Desafios para a prática da leitura no Brasil
Enviada em 16/10/2020
Na distopia de Ray Bradbury, ‘‘Fahrenheit 451’’, retrata-se um regime totalitário, em que toda forma de conhecimento-livros- era deliberadamente proibido pelo Estado, levando a alienação da população, e, conjuntamente, ao fortalecimento do governo vigente. Nesse sentido, a narrativa foca na função social do livro, e em sua importância para toda a sociedade, a ponto de ameaçar um regime através do poder provindo das palavras. Desse modo, percebe-se como o hábito da leitura é imprescindível às massas, entretanto , fora da ficção, o cenário não é muito diferente, pois, os preços elevados dificultam o acesso a literatura, além da falta de estímulo no âmbito escolar e a falta de tempo no ambiente familiar, corroborando com o baixo estímulo e com a dificuldade da prática de leitura no Brasil.
Em primeiro plano, destaca-se a alta dos preços dos manuscritos, em que substancial parcela da população não possui acesso -ou quase nenhum- para adquiri-los.
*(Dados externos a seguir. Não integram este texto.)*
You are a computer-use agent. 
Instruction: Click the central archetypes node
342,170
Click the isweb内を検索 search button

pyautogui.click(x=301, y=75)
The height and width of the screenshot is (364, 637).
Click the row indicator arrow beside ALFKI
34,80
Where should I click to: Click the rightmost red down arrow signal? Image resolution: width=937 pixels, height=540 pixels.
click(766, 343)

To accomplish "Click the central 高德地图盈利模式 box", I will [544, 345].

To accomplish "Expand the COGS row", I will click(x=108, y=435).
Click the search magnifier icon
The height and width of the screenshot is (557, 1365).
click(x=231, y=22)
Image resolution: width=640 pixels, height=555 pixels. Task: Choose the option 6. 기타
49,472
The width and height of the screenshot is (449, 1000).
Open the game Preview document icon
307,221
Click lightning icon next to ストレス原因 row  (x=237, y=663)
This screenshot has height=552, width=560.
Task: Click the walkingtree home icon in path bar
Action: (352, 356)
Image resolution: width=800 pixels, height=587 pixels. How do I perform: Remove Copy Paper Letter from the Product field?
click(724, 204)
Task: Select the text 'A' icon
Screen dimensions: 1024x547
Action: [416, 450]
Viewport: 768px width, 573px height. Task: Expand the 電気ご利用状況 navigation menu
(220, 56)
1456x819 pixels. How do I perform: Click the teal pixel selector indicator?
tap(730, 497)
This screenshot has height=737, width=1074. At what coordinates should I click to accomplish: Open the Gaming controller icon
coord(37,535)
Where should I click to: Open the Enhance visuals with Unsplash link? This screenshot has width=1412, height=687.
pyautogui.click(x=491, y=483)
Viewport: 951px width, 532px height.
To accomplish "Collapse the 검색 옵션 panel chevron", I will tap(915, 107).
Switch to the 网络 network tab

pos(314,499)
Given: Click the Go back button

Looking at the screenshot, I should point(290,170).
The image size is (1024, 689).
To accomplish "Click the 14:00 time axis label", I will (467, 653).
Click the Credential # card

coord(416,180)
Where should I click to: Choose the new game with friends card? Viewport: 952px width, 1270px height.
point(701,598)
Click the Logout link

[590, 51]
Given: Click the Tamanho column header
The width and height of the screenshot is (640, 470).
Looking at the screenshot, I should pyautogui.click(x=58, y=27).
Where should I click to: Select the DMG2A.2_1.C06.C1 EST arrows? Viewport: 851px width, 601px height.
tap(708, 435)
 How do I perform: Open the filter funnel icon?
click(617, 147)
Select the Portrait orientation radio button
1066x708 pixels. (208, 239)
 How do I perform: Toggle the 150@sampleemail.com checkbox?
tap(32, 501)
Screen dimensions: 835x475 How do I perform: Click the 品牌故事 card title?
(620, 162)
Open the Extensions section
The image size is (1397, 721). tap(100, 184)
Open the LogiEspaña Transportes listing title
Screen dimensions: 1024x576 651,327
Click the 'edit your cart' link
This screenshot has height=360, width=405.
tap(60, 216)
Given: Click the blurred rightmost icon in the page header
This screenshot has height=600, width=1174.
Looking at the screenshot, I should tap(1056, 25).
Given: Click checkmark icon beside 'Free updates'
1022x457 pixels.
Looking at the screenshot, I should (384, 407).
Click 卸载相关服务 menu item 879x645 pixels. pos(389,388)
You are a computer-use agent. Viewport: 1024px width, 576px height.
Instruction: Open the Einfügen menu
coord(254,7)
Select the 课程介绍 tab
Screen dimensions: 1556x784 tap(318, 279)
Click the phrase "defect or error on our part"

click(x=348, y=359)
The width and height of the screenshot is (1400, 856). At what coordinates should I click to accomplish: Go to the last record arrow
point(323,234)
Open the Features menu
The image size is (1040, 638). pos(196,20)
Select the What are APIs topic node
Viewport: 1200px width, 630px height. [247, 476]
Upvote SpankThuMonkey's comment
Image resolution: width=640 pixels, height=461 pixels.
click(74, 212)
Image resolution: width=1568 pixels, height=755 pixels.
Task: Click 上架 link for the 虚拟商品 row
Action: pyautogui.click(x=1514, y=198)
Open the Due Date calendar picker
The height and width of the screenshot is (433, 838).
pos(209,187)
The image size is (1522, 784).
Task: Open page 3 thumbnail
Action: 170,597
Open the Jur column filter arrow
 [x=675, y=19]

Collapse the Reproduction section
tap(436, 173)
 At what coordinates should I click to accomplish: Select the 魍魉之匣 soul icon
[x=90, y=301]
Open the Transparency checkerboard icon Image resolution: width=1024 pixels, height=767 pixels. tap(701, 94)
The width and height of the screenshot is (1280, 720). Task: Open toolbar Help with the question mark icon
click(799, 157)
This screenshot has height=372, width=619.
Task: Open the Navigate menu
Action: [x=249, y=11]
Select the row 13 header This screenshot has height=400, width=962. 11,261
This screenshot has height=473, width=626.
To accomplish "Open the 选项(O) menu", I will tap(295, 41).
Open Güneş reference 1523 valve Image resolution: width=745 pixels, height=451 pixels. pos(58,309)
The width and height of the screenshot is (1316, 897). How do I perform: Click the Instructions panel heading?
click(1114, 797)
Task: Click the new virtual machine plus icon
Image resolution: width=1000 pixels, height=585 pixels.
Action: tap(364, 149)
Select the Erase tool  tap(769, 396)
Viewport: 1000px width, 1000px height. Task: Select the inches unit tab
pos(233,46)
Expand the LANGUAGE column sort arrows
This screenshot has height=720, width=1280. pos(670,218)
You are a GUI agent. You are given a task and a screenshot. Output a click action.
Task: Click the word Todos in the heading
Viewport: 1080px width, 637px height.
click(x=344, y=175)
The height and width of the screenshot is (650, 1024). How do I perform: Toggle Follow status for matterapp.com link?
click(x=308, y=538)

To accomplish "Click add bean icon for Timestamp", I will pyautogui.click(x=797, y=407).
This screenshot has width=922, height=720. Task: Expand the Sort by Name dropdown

Adicionalmente, com o atual projeto de reforma tributária do governo federal, em que prevê taxação de 12% em relação ao preço atual do livro. De acordo com o filósofo Thomas Hobbes, o homem sempre possui possibilidade de escolha, mas, quando a predileção se direciona para o mal, acaba prejudicando a si mesmo, assim como tal repudiada reforma, que ocasionará em um índice ainda maior de não leitores, contribuindo com a desigualdade social e a negligência perante a arte e a cultura-já negligenciadas-.
Por conseguinte, tal cenário de falta de acesso as obras, contribui com a perca de sua função social, que deveria levar conhecimento, ampliar a capacidade cognitiva e aumentar o senso de criticidade das massas. Ademais, para que o país possua uma educação transformadora, que liberte e amplie os horizontes dos indivíduos, é necessário que se passe pelo caminho da leitura. Todavia, na prática, tal utópico cenário não se aplica, principalmente devido ao método arcaico das instituições de ensino, que apenas requerem boas notas, subjugando a imaginação e a curiosidade dos alunos, além da falta de estímulo no nicho familiar, devido a constante falta de tempo no atual período globalizado, contribuindo maiormente para o degradante cenário atual da perca do hábito da leitura.
Portanto, é mister que o Estado tome providências para amenizar o quadro atual. Para a conscientização da população acerca da prática da leitura , urge que o Ministério da Educação e Cultura (MEC) invista em projetos a fim de mitigar o atual quadro de desigualdade social com a difusão e a democratização do acesso ao conhecimento para todos, por meio da construção de bibliotecas públicas nas zonas periféricas, buscando a igualdade e o empoderamento entre os cidadãos. Somente assim, será possível combater a alienação e fortalecer a sociedade como um todo, que, de acordo com ‘‘Fahrenheit’’, não há nada como o impacto de um livro.